* Start *
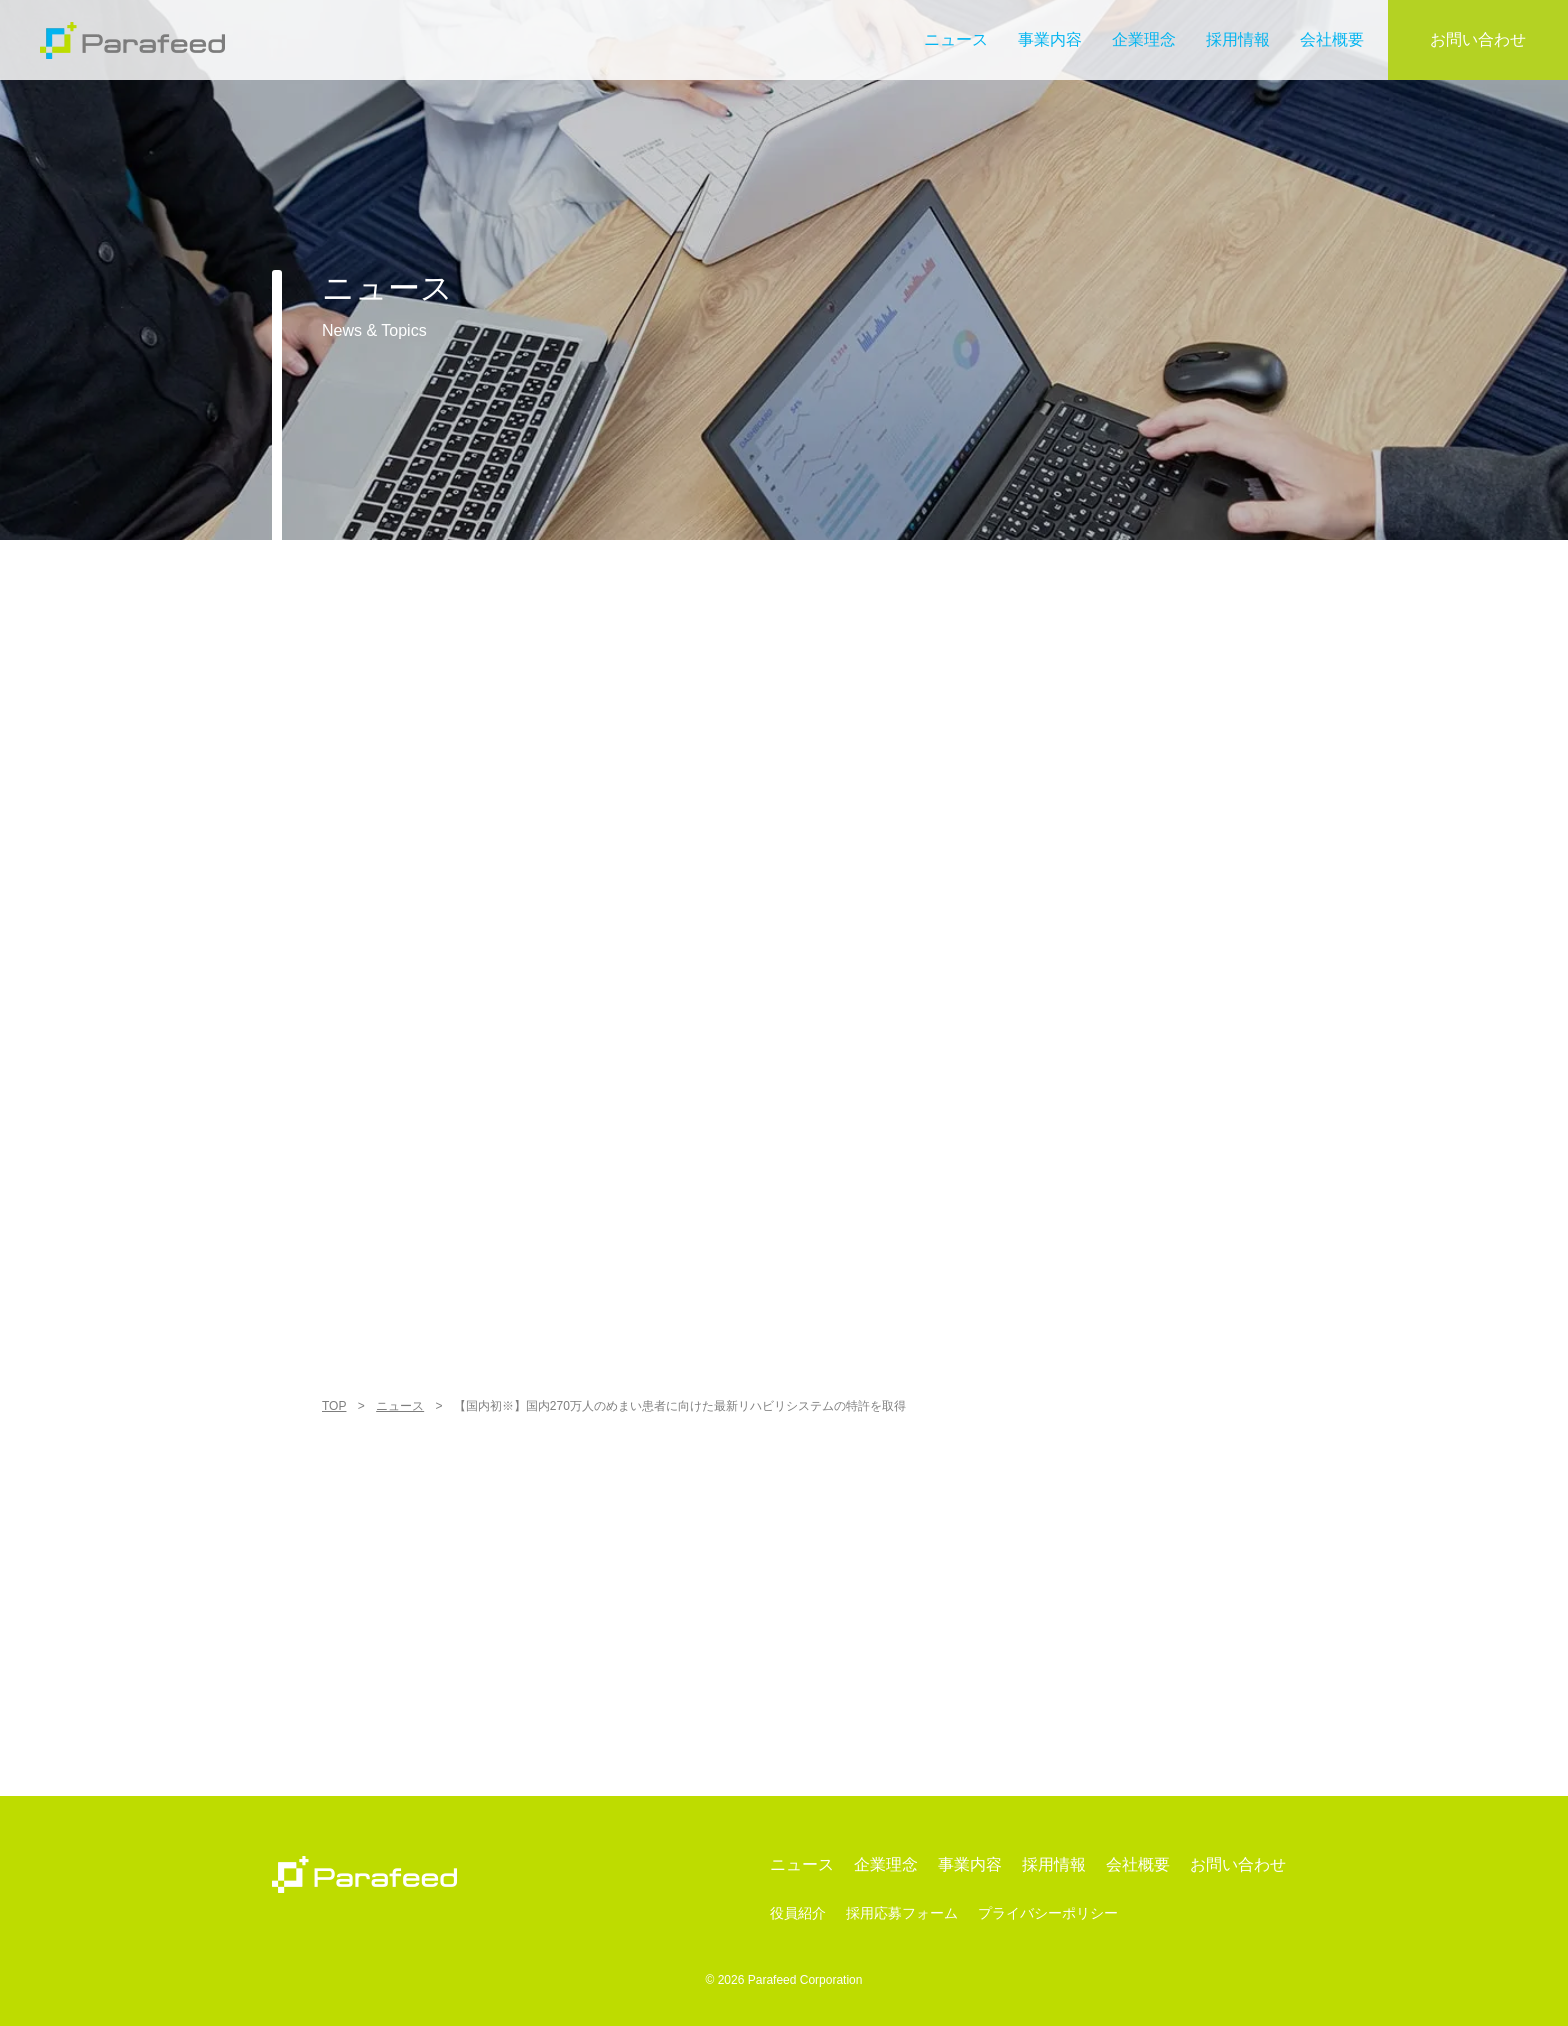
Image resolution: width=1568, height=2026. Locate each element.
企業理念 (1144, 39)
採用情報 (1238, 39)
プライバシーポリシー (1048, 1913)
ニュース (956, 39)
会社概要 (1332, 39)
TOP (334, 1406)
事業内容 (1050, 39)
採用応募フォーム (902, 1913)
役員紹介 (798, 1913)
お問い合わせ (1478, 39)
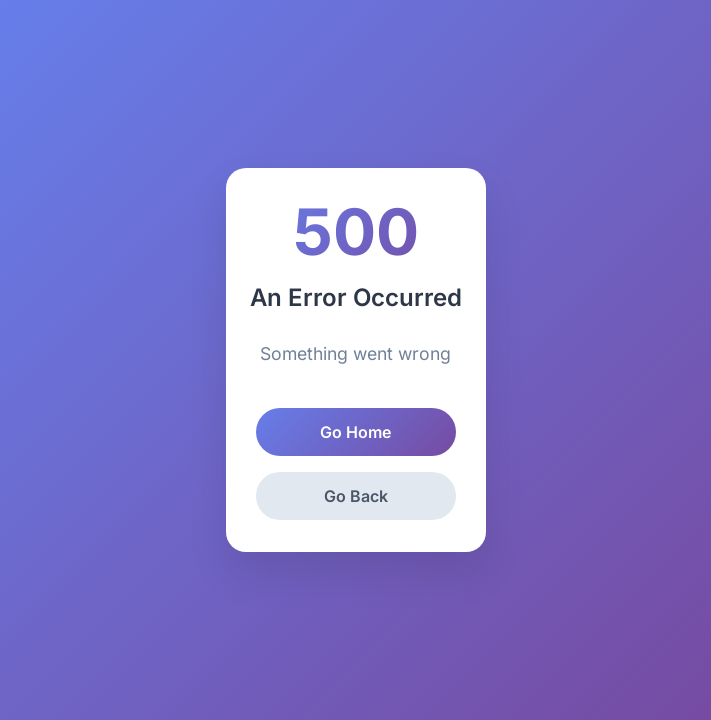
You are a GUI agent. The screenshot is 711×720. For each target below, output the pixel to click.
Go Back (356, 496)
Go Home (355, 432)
* End *
* Start *
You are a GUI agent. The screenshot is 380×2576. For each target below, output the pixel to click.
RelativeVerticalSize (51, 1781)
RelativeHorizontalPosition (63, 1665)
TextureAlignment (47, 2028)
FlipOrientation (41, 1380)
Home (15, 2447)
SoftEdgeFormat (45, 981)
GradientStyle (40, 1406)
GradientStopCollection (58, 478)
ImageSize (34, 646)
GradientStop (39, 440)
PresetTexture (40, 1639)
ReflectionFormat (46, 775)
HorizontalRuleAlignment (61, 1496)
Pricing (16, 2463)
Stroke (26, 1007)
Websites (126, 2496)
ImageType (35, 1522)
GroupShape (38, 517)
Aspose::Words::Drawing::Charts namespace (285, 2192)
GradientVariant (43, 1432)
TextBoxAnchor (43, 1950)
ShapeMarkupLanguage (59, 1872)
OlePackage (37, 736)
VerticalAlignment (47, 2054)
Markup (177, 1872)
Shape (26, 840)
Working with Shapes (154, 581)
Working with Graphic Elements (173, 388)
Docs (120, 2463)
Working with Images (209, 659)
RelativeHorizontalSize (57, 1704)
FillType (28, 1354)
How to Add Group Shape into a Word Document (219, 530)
* End *
• [Exercise objective]:
Quote the entries starting with the line containing "Image resolution: width=1568, height=2026." and going on through the line containing "Go Home (355, 432)", both included. Leave out the pictures.

• [Task response]:
Image resolution: width=1568, height=2026. Locate each element.
企業理念 (1144, 39)
採用情報 (1238, 39)
プライバシーポリシー (1048, 1913)
ニュース (956, 39)
会社概要 (1332, 39)
TOP (334, 1406)
事業内容 (1050, 39)
採用応募フォーム (902, 1913)
役員紹介 (798, 1913)
お問い合わせ (1478, 39)
You are a GUI agent. The screenshot is 711×720. For each target below, output the pixel to click.
Go Back (356, 496)
Go Home (355, 432)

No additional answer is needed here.